WHAT YOU WILL DO:
Each of the following records is to be output exactly.

SUPPLIED RECORDS:
####################

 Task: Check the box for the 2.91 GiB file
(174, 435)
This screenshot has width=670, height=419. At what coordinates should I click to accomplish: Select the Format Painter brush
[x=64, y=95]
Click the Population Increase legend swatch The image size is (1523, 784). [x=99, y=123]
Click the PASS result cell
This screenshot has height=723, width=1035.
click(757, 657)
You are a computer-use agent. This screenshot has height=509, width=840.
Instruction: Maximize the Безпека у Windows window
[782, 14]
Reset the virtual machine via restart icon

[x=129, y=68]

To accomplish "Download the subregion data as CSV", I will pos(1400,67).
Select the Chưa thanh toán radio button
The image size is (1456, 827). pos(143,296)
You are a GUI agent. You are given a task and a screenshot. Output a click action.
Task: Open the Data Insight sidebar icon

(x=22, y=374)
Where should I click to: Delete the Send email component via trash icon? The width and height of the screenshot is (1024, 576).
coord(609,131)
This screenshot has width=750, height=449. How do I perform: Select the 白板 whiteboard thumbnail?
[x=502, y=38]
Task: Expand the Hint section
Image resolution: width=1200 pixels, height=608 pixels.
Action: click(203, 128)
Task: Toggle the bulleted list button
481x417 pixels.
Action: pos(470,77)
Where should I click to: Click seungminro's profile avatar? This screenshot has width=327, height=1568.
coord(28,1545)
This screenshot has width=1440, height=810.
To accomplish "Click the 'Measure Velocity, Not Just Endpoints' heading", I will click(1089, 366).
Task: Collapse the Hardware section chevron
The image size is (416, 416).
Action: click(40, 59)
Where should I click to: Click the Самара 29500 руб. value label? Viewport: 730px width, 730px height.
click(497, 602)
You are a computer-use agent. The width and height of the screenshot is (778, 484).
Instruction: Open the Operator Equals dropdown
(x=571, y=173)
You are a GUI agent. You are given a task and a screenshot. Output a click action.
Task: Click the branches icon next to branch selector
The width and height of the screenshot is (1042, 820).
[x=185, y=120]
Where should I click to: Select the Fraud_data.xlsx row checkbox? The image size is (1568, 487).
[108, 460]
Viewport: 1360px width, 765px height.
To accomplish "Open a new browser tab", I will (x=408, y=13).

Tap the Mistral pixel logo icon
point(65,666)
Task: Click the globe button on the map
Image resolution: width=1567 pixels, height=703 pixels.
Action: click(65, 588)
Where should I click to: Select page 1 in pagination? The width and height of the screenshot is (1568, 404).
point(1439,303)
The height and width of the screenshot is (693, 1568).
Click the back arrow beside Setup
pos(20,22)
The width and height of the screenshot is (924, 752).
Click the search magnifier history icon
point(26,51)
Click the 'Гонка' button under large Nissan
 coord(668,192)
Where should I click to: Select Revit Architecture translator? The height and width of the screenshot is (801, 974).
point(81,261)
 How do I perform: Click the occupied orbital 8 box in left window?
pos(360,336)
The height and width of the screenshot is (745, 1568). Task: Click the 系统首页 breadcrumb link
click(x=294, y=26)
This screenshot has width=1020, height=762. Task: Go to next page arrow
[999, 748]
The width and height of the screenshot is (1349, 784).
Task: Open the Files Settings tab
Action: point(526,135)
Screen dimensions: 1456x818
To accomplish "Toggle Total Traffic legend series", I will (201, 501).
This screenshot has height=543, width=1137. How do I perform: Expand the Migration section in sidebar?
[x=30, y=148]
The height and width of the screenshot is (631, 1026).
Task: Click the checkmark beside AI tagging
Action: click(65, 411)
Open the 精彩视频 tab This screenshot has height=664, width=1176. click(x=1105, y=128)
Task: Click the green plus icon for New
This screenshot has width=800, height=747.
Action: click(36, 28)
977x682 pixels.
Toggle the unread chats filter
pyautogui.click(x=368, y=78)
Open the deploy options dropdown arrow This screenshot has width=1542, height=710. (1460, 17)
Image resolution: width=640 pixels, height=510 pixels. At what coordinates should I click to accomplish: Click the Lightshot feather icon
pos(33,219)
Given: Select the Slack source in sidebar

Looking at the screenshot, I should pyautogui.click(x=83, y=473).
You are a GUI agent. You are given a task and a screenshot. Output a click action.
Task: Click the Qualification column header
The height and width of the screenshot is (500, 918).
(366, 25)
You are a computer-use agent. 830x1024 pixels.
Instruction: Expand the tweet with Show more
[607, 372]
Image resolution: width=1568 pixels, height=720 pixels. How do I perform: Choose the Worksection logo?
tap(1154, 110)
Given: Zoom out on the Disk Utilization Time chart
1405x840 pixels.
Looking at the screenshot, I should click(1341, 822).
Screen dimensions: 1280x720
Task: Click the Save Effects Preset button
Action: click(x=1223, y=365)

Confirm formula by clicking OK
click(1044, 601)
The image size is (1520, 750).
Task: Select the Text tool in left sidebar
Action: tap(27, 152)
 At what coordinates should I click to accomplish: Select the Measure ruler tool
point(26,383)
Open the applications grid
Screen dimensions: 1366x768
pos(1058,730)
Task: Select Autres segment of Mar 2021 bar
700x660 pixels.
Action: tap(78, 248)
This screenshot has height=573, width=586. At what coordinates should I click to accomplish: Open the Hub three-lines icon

####################

EXERCISE RESPONSE:
 Task: Check the box for the 2.91 GiB file
(174, 435)
This screenshot has width=670, height=419. At what coordinates should I click to accomplish: Select the Format Painter brush
[x=64, y=95]
Click the Population Increase legend swatch The image size is (1523, 784). [x=99, y=123]
Click the PASS result cell
This screenshot has height=723, width=1035.
click(757, 657)
You are a computer-use agent. This screenshot has height=509, width=840.
Instruction: Maximize the Безпека у Windows window
[782, 14]
Reset the virtual machine via restart icon

[x=129, y=68]

To accomplish "Download the subregion data as CSV", I will pos(1400,67).
Select the Chưa thanh toán radio button
The image size is (1456, 827). pos(143,296)
You are a GUI agent. You are given a task and a screenshot. Output a click action.
Task: Open the Data Insight sidebar icon

(x=22, y=374)
Where should I click to: Delete the Send email component via trash icon? The width and height of the screenshot is (1024, 576).
coord(609,131)
This screenshot has width=750, height=449. How do I perform: Select the 白板 whiteboard thumbnail?
[x=502, y=38]
Task: Expand the Hint section
Image resolution: width=1200 pixels, height=608 pixels.
Action: click(203, 128)
Task: Toggle the bulleted list button
481x417 pixels.
Action: pos(470,77)
Where should I click to: Click seungminro's profile avatar? This screenshot has width=327, height=1568.
coord(28,1545)
This screenshot has width=1440, height=810.
To accomplish "Click the 'Measure Velocity, Not Just Endpoints' heading", I will click(1089, 366).
Task: Collapse the Hardware section chevron
The image size is (416, 416).
Action: click(40, 59)
Where should I click to: Click the Самара 29500 руб. value label? Viewport: 730px width, 730px height.
click(497, 602)
You are a computer-use agent. The width and height of the screenshot is (778, 484).
Instruction: Open the Operator Equals dropdown
(x=571, y=173)
You are a GUI agent. You are given a task and a screenshot. Output a click action.
Task: Click the branches icon next to branch selector
The width and height of the screenshot is (1042, 820).
[x=185, y=120]
Where should I click to: Select the Fraud_data.xlsx row checkbox? The image size is (1568, 487).
[108, 460]
Viewport: 1360px width, 765px height.
To accomplish "Open a new browser tab", I will (x=408, y=13).

Tap the Mistral pixel logo icon
point(65,666)
Task: Click the globe button on the map
Image resolution: width=1567 pixels, height=703 pixels.
Action: click(65, 588)
Where should I click to: Select page 1 in pagination? The width and height of the screenshot is (1568, 404).
point(1439,303)
The height and width of the screenshot is (693, 1568).
Click the back arrow beside Setup
pos(20,22)
The width and height of the screenshot is (924, 752).
Click the search magnifier history icon
point(26,51)
Click the 'Гонка' button under large Nissan
 coord(668,192)
Where should I click to: Select Revit Architecture translator? The height and width of the screenshot is (801, 974).
point(81,261)
 How do I perform: Click the occupied orbital 8 box in left window?
pos(360,336)
The height and width of the screenshot is (745, 1568). Task: Click the 系统首页 breadcrumb link
click(x=294, y=26)
This screenshot has width=1020, height=762. Task: Go to next page arrow
[999, 748]
The width and height of the screenshot is (1349, 784).
Task: Open the Files Settings tab
Action: point(526,135)
Screen dimensions: 1456x818
To accomplish "Toggle Total Traffic legend series", I will (201, 501).
This screenshot has height=543, width=1137. How do I perform: Expand the Migration section in sidebar?
[x=30, y=148]
The height and width of the screenshot is (631, 1026).
Task: Click the checkmark beside AI tagging
Action: click(65, 411)
Open the 精彩视频 tab This screenshot has height=664, width=1176. click(x=1105, y=128)
Task: Click the green plus icon for New
This screenshot has width=800, height=747.
Action: click(36, 28)
977x682 pixels.
Toggle the unread chats filter
pyautogui.click(x=368, y=78)
Open the deploy options dropdown arrow This screenshot has width=1542, height=710. (1460, 17)
Image resolution: width=640 pixels, height=510 pixels. At what coordinates should I click to accomplish: Click the Lightshot feather icon
pos(33,219)
Given: Select the Slack source in sidebar

Looking at the screenshot, I should pyautogui.click(x=83, y=473).
You are a GUI agent. You are given a task and a screenshot. Output a click action.
Task: Click the Qualification column header
The height and width of the screenshot is (500, 918).
(366, 25)
You are a computer-use agent. 830x1024 pixels.
Instruction: Expand the tweet with Show more
[607, 372]
Image resolution: width=1568 pixels, height=720 pixels. How do I perform: Choose the Worksection logo?
tap(1154, 110)
Given: Zoom out on the Disk Utilization Time chart
1405x840 pixels.
Looking at the screenshot, I should click(1341, 822).
Screen dimensions: 1280x720
Task: Click the Save Effects Preset button
Action: click(x=1223, y=365)

Confirm formula by clicking OK
click(1044, 601)
The image size is (1520, 750).
Task: Select the Text tool in left sidebar
Action: tap(27, 152)
 At what coordinates should I click to accomplish: Select the Measure ruler tool
point(26,383)
Open the applications grid
Screen dimensions: 1366x768
pos(1058,730)
Task: Select Autres segment of Mar 2021 bar
700x660 pixels.
Action: tap(78, 248)
This screenshot has height=573, width=586. At what coordinates should I click to accomplish: Open the Hub three-lines icon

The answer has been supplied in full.